**Required work:**
Provide again, from the entries below, every line from the one containing "oprs08n@heephong.org (575, 1818)" through the one containing "Terms Of Use (251, 2510)", exactly as written, and no other line.
BEGIN
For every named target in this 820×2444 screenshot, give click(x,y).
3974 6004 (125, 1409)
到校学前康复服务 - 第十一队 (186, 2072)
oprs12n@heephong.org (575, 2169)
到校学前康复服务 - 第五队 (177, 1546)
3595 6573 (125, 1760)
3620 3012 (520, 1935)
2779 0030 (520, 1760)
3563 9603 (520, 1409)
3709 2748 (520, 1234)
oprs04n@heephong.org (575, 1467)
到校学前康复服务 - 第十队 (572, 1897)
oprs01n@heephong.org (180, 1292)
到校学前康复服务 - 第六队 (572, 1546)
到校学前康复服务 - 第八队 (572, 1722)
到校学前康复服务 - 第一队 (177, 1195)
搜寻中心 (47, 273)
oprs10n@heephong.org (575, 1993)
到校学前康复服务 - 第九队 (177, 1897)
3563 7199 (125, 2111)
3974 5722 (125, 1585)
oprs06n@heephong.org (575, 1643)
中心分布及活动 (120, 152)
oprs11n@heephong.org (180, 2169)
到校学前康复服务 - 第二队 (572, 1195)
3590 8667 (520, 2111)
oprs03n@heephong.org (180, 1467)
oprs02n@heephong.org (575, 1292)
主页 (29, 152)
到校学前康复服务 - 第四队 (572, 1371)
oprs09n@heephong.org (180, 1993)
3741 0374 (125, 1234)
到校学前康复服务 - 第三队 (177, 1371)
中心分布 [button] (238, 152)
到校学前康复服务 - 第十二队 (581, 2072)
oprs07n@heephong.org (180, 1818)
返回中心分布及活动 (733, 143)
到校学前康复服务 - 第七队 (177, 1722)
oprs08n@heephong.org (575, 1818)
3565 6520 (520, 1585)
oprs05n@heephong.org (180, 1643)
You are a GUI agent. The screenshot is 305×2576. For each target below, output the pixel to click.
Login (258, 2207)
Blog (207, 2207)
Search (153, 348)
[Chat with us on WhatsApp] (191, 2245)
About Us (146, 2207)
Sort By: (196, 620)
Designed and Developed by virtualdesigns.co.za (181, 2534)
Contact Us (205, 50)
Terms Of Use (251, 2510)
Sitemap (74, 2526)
END
**Response to the task:**
oprs08n@heephong.org (575, 1818)
3565 6520 (520, 1585)
oprs05n@heephong.org (180, 1643)
You are a GUI agent. The screenshot is 305×2576. For each target below, output the pixel to click.
Login (258, 2207)
Blog (207, 2207)
Search (153, 348)
[Chat with us on WhatsApp] (191, 2245)
About Us (146, 2207)
Sort By: (196, 620)
Designed and Developed by virtualdesigns.co.za (181, 2534)
Contact Us (205, 50)
Terms Of Use (251, 2510)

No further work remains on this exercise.